This is an archived snapshot of W3C's public bugzilla bug tracker, decommissioned in April 2019. Please see the home page for more details.
It seems Chrome and Firefox do lowercase hosts on parsing. Should this be the standard parsing behaviour?
That's part of the IDNA 2003 algorithm referenced by the specification, no?
IDNA2003's ToASCII does not lower-case the input. At least, not if it's ASCII-only. It reads: "ToASCII never alters a sequence of code points that are all in the ASCII range to begin with". I couldn't find anything that suggest otherwise.

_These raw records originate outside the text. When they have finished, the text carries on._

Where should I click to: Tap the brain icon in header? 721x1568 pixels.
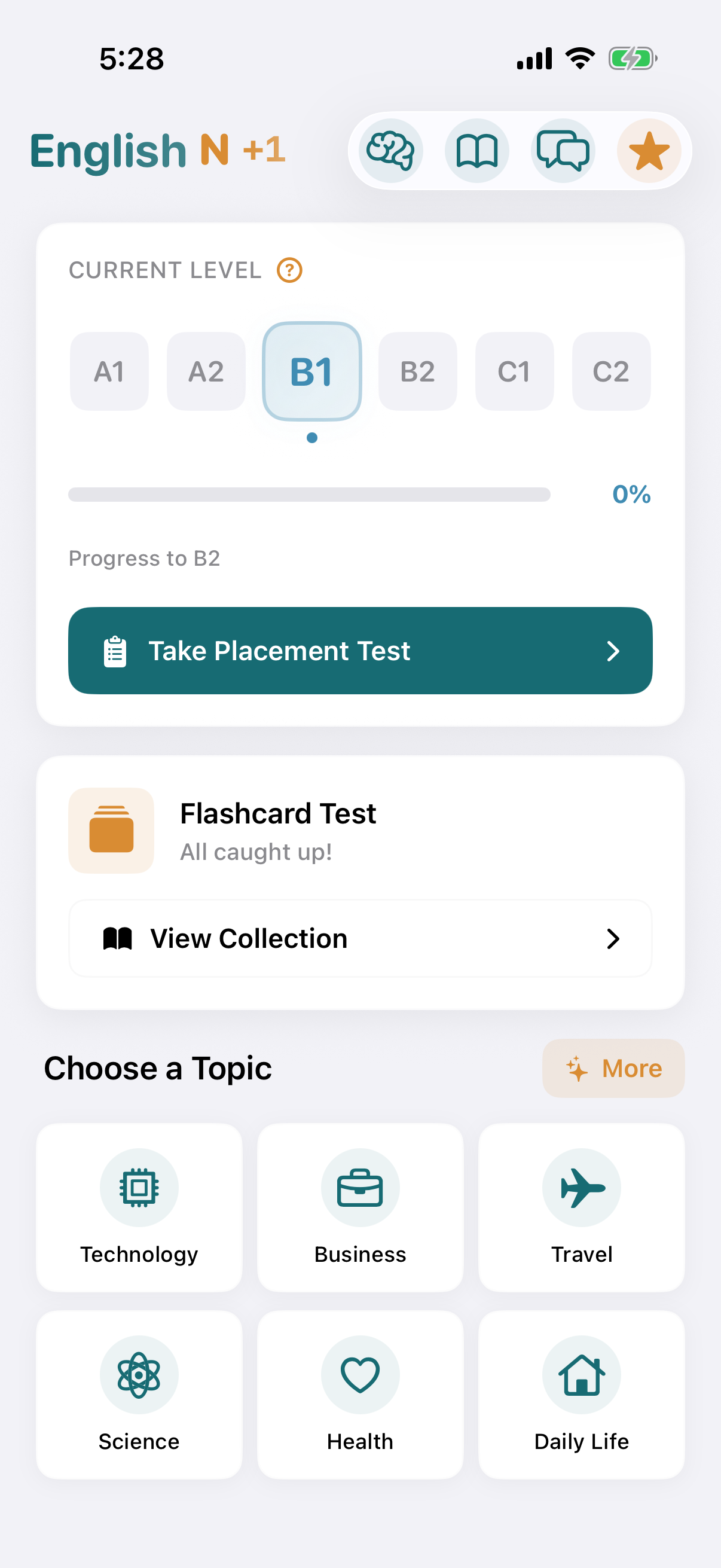[x=390, y=151]
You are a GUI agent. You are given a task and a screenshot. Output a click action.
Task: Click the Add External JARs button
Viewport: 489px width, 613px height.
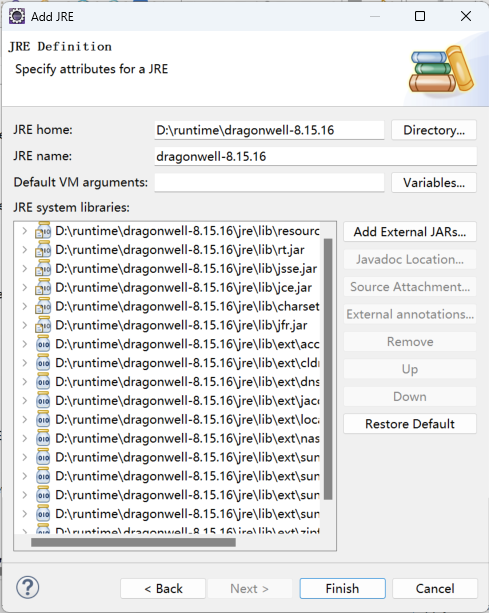pos(410,232)
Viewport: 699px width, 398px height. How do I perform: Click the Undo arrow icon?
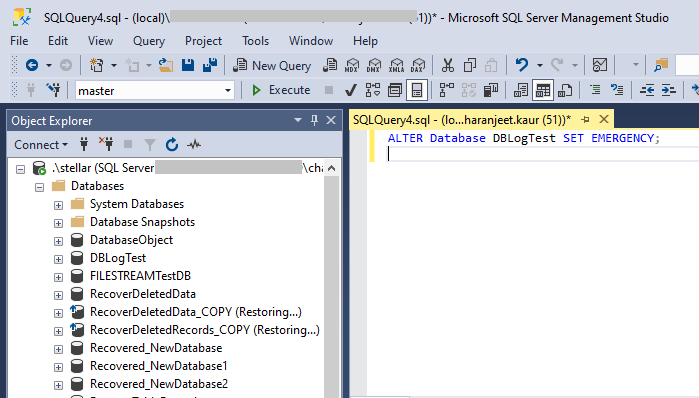pos(522,65)
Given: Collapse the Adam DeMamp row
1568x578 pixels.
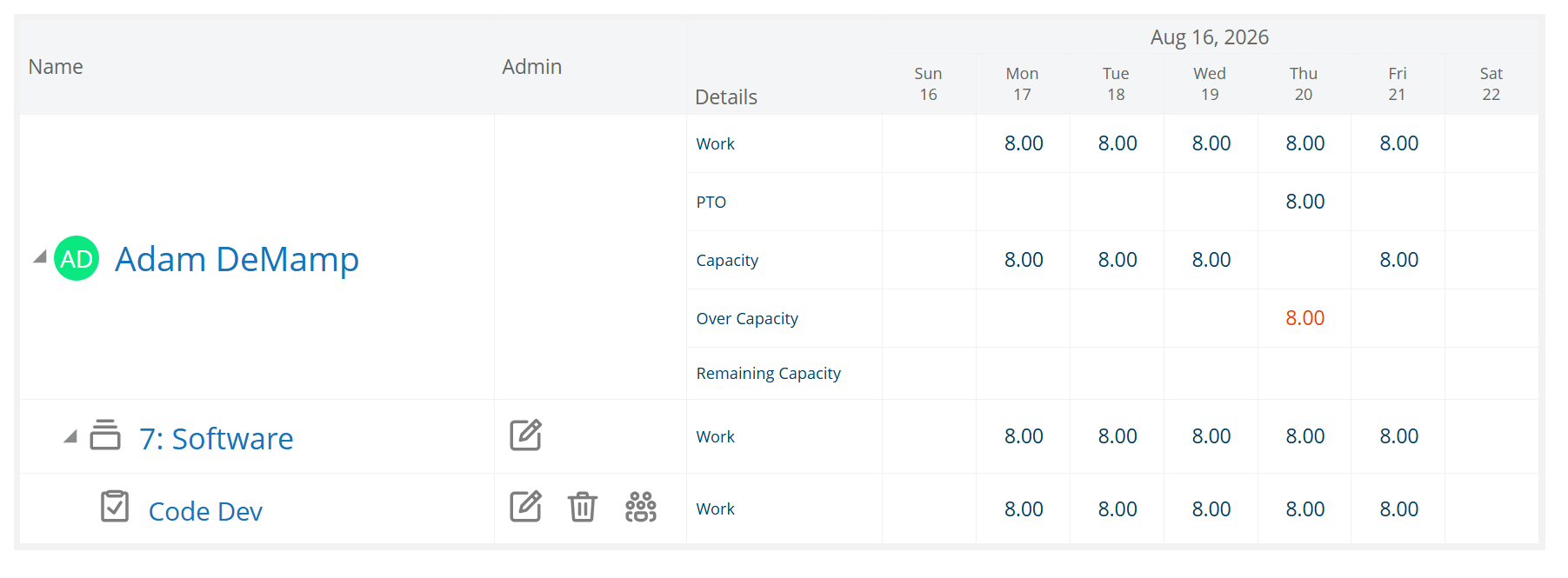Looking at the screenshot, I should coord(39,256).
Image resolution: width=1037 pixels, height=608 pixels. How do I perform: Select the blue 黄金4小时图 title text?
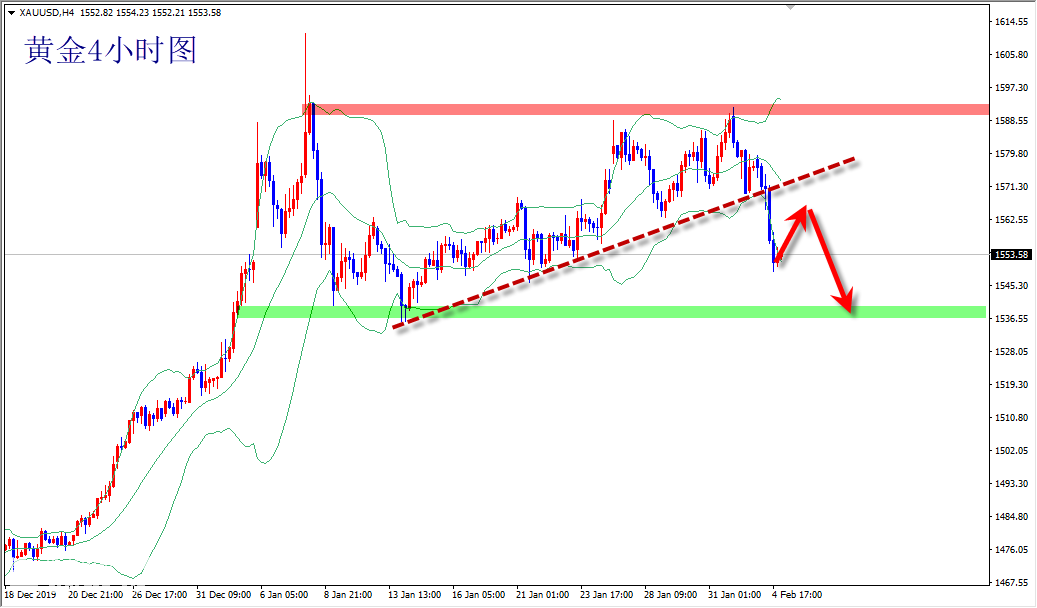110,50
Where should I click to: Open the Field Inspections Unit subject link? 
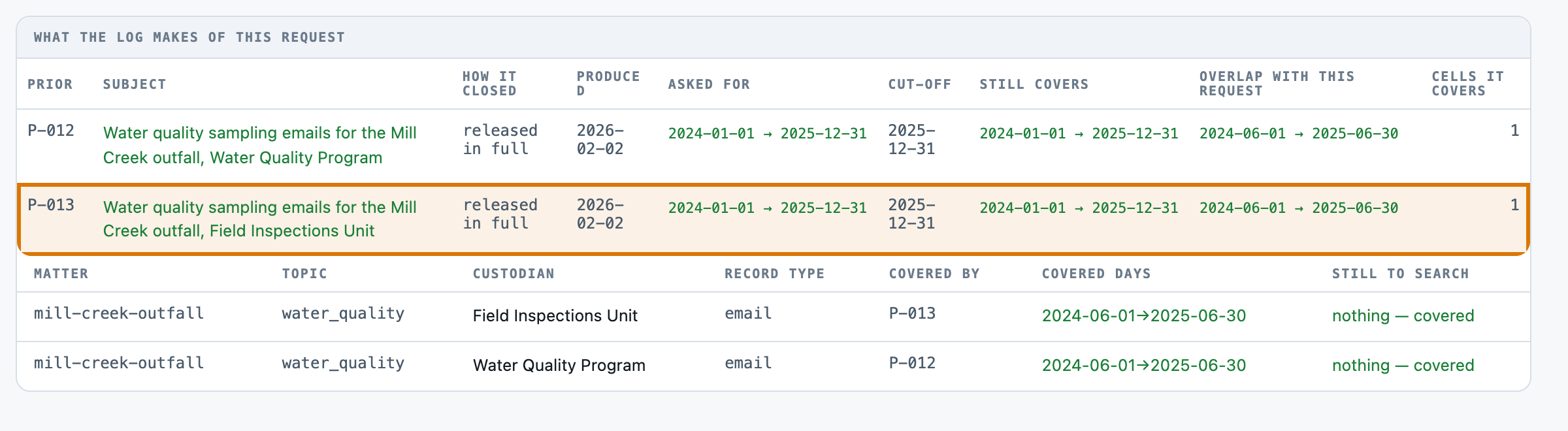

So there are several ways to fix this. 1) Add lowercasing to host state 2) Add lowercasing to the host parser 3) Add lowercasing to the ToASCII (and ToUnicode?) algorithms 2 seems the best, but does not impact the static methods on URL as they are defined in terms of ToASCII and ToUnicode. It might make sense to redefine those static methods in terms of the host parser and have an override in the host parser as to what kind of host you want to be returned (ASCII or Unicode).
The idea we had was to do approach 2), but have the actual lowercasing be part of the ToASCII operation. Maybe combined with what is needed for bug 24257 and bug 24191. The host parser could then have a flag as to whether ToUnicode needs to be run in the end.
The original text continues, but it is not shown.